> WHAT YOU NEED TO DO: Each line of the listing below must be returned exactly.

> TASK MATERIAL:
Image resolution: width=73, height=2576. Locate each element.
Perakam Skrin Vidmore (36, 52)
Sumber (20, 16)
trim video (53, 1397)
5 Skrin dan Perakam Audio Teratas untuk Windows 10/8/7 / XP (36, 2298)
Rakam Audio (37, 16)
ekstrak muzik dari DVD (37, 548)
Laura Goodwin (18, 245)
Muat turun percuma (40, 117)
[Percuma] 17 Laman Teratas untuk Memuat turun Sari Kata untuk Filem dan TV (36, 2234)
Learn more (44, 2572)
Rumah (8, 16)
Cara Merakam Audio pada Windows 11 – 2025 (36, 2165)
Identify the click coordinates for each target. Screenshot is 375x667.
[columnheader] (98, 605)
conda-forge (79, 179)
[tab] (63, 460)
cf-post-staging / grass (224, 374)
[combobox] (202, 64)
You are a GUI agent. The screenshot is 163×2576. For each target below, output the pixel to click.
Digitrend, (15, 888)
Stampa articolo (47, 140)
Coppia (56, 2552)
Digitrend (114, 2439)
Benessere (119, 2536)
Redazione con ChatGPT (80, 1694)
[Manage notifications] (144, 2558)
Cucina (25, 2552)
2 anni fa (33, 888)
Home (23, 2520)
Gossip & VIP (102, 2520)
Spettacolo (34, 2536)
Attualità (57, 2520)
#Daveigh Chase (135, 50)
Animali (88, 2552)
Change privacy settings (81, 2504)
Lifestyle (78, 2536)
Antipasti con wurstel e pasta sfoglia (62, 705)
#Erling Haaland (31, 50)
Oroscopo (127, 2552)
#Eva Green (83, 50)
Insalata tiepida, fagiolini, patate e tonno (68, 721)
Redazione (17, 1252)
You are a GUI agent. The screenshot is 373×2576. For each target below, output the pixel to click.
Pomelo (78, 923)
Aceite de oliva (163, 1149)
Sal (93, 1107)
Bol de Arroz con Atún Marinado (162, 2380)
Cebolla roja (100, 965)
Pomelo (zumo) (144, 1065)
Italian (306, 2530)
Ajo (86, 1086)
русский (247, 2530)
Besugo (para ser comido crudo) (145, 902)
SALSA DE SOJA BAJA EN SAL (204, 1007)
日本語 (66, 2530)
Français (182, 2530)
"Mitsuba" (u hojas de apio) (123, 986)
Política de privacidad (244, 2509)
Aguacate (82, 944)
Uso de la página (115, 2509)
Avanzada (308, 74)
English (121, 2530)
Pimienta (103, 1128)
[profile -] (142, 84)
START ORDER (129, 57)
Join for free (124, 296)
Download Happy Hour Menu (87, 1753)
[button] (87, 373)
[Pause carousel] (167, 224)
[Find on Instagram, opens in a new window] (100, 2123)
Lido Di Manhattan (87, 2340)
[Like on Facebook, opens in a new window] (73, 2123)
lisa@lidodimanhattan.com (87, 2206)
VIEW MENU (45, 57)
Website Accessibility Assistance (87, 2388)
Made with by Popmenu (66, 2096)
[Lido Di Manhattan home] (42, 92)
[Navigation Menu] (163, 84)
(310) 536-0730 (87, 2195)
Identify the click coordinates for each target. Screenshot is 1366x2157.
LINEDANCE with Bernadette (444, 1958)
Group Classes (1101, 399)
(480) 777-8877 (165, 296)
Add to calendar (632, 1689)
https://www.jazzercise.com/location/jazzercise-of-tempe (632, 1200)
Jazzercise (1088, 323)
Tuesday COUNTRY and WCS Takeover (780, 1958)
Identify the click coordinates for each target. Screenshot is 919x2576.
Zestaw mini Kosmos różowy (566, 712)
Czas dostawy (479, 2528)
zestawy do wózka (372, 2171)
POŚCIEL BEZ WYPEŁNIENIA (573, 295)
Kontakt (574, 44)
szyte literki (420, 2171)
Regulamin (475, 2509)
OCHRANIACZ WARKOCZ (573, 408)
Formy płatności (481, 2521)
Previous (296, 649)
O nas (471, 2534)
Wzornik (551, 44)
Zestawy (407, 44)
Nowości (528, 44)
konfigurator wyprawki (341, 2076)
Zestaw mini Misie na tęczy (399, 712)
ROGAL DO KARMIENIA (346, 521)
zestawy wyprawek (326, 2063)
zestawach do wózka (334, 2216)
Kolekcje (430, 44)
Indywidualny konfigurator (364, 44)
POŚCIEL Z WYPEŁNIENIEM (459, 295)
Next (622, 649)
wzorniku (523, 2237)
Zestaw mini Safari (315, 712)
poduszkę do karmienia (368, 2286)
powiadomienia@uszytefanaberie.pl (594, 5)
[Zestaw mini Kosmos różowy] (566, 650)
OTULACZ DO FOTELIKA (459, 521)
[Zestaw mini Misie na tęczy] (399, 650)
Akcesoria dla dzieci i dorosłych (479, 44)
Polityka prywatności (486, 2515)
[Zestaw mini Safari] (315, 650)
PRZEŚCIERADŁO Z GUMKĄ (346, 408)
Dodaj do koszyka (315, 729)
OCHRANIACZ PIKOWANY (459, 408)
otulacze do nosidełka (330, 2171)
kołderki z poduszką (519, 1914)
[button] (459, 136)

> RESULT:
Image resolution: width=73, height=2576. Locate each element.
Perakam Skrin Vidmore (36, 52)
Sumber (20, 16)
trim video (53, 1397)
5 Skrin dan Perakam Audio Teratas untuk Windows 10/8/7 / XP (36, 2298)
Rakam Audio (37, 16)
ekstrak muzik dari DVD (37, 548)
Laura Goodwin (18, 245)
Muat turun percuma (40, 117)
[Percuma] 17 Laman Teratas untuk Memuat turun Sari Kata untuk Filem dan TV (36, 2234)
Learn more (44, 2572)
Rumah (8, 16)
Cara Merakam Audio pada Windows 11 – 2025 (36, 2165)
Identify the click coordinates for each target. Screenshot is 375x667.
[columnheader] (98, 605)
conda-forge (79, 179)
[tab] (63, 460)
cf-post-staging / grass (224, 374)
[combobox] (202, 64)
You are a GUI agent. The screenshot is 163×2576. For each target below, output the pixel to click.
Digitrend, (15, 888)
Stampa articolo (47, 140)
Coppia (56, 2552)
Digitrend (114, 2439)
Benessere (119, 2536)
Redazione con ChatGPT (80, 1694)
[Manage notifications] (144, 2558)
Cucina (25, 2552)
2 anni fa (33, 888)
Home (23, 2520)
Gossip & VIP (102, 2520)
Spettacolo (34, 2536)
Attualità (57, 2520)
#Daveigh Chase (135, 50)
Animali (88, 2552)
Change privacy settings (81, 2504)
Lifestyle (78, 2536)
Antipasti con wurstel e pasta sfoglia (62, 705)
#Erling Haaland (31, 50)
Oroscopo (127, 2552)
#Eva Green (83, 50)
Insalata tiepida, fagiolini, patate e tonno (68, 721)
Redazione (17, 1252)
You are a GUI agent. The screenshot is 373×2576. For each target below, output the pixel to click.
Pomelo (78, 923)
Aceite de oliva (163, 1149)
Sal (93, 1107)
Bol de Arroz con Atún Marinado (162, 2380)
Cebolla roja (100, 965)
Pomelo (zumo) (144, 1065)
Italian (306, 2530)
Ajo (86, 1086)
русский (247, 2530)
Besugo (para ser comido crudo) (145, 902)
SALSA DE SOJA BAJA EN SAL (204, 1007)
日本語 (66, 2530)
Français (182, 2530)
"Mitsuba" (u hojas de apio) (123, 986)
Política de privacidad (244, 2509)
Aguacate (82, 944)
Uso de la página (115, 2509)
Avanzada (308, 74)
English (121, 2530)
Pimienta (103, 1128)
[profile -] (142, 84)
START ORDER (129, 57)
Join for free (124, 296)
Download Happy Hour Menu (87, 1753)
[button] (87, 373)
[Pause carousel] (167, 224)
[Find on Instagram, opens in a new window] (100, 2123)
Lido Di Manhattan (87, 2340)
[Like on Facebook, opens in a new window] (73, 2123)
lisa@lidodimanhattan.com (87, 2206)
VIEW MENU (45, 57)
Website Accessibility Assistance (87, 2388)
Made with by Popmenu (66, 2096)
[Lido Di Manhattan home] (42, 92)
[Navigation Menu] (163, 84)
(310) 536-0730 (87, 2195)
Identify the click coordinates for each target. Screenshot is 1366x2157.
LINEDANCE with Bernadette (444, 1958)
Group Classes (1101, 399)
(480) 777-8877 (165, 296)
Add to calendar (632, 1689)
https://www.jazzercise.com/location/jazzercise-of-tempe (632, 1200)
Jazzercise (1088, 323)
Tuesday COUNTRY and WCS Takeover (780, 1958)
Identify the click coordinates for each target. Screenshot is 919x2576.
Zestaw mini Kosmos różowy (566, 712)
Czas dostawy (479, 2528)
zestawy do wózka (372, 2171)
POŚCIEL BEZ WYPEŁNIENIA (573, 295)
Kontakt (574, 44)
szyte literki (420, 2171)
Regulamin (475, 2509)
OCHRANIACZ WARKOCZ (573, 408)
Formy płatności (481, 2521)
Previous (296, 649)
O nas (471, 2534)
Wzornik (551, 44)
Zestawy (407, 44)
Nowości (528, 44)
konfigurator wyprawki (341, 2076)
Zestaw mini Misie na tęczy (399, 712)
ROGAL DO KARMIENIA (346, 521)
zestawy wyprawek (326, 2063)
zestawach do wózka (334, 2216)
Kolekcje (430, 44)
Indywidualny konfigurator (364, 44)
POŚCIEL Z WYPEŁNIENIEM (459, 295)
Next (622, 649)
wzorniku (523, 2237)
Zestaw mini Safari (315, 712)
poduszkę do karmienia (368, 2286)
powiadomienia@uszytefanaberie.pl (594, 5)
[Zestaw mini Kosmos różowy] (566, 650)
OTULACZ DO FOTELIKA (459, 521)
[Zestaw mini Misie na tęczy] (399, 650)
Akcesoria dla dzieci i dorosłych (479, 44)
Polityka prywatności (486, 2515)
[Zestaw mini Safari] (315, 650)
PRZEŚCIERADŁO Z GUMKĄ (346, 408)
Dodaj do koszyka (315, 729)
OCHRANIACZ PIKOWANY (459, 408)
otulacze do nosidełka (330, 2171)
kołderki z poduszką (519, 1914)
[button] (459, 136)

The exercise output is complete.